In the opinion of the Securities and Exchange Commission, indemnification of directors and office holders for liabilities arising under the Securities Act, however, is against public policy and therefore unenforceable.
ITEM 7. EXEMPTION FROM REGISTRATION CLAIMED.
ITEM 8. EXHIBITS.
The Exhibits to this Registration Statement on Form S-8 are listed in the Exhibit Index attached hereto and incorporated herein by reference.
Pursuant to the requirements of the Securities Act of 1933, as amended, the Registrant certifies that it has reasonable grounds to believe that it meets all of the requirements for filing on Form S-8, and has duly caused this Registration Statement to be signed on its behalf by the undersigned, thereunto duly authorized, in Tel Aviv, Israel, on this 15th day of April 2022.
/s/ Or Offer
Chief Executive Officer
POWER OF ATTORNEY
KNOW ALL BY THESE PRESENTS, that each person whose signature appears below constitutes and appoints Or Offer and Jason Schwartz, and each of them, as his or her true and lawful attorneys-in-fact and agents, each with the full power of substitution, for him or her and in his or her name, place or stead, in any and all capacities, to sign any and all amendments to this Registration Statement (including post-effective amendments), and to file the same, with exhibits thereto and other documents in connection therewith, with the Securities and Exchange Commission, granting unto said attorneys-in-fact and agents, and each of them, full power and authority to do and perform each and every act and thing requisite and necessary to be done in and about the premises, as fully to all intents and purposes as he or she might or could do in person, hereby ratifying and confirming all that said attorneys-in-fact and agents, or their substitute or substitutes, may lawfully do or cause to be done by virtue hereof.

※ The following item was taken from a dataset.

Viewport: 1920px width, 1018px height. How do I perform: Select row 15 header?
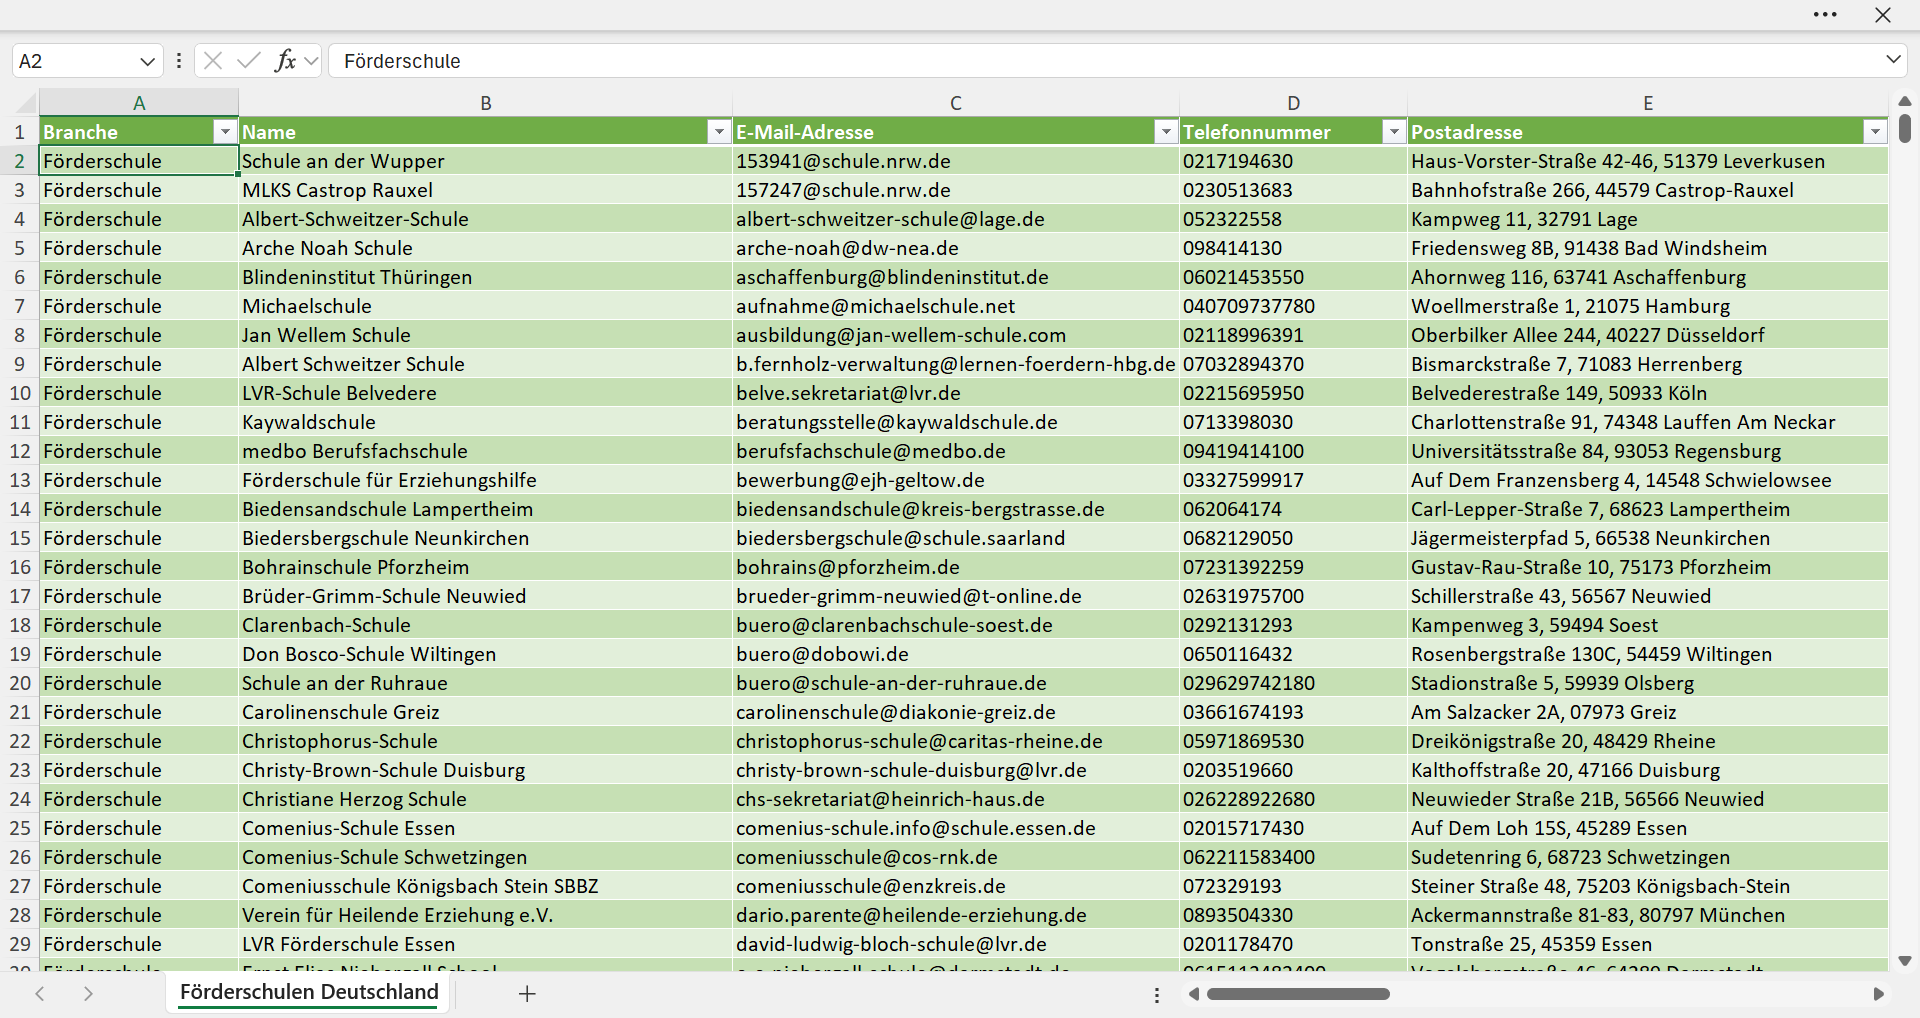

Pursuant to the requirements of the Securities Act of 1933, as amended, this Registration Statement has been signed by the following persons in the capacities indicated on April 15, 2022.
/s/ Or Offer
Co-Founder and Chief Executive Officer
(Principal Executive Officer)
/s/ Jason Schwartz
Chief Financial Officer
(Principal Financial Officer and Principal Accounting Officer)
/s/ Joshua Alliance
/s/ Harel Beit-On
/s/ Russell Dreisenstock
/s/ Gili Iohan
/s/ Sanju Bansal
/s/ Tzipi Ozer-Armon
/s/ Joe Del Preto
Joe Del Preto
SIGNATURE OF AUTHORIZED U.S. REPRESENTATIVE OF REGISTRANT
Pursuant to the requirements of the Securities Act of 1933, as amended, the undersigned, the duly authorized representative in the United States of Similarweb Ltd., has signed this registration statement on April 15, 2022.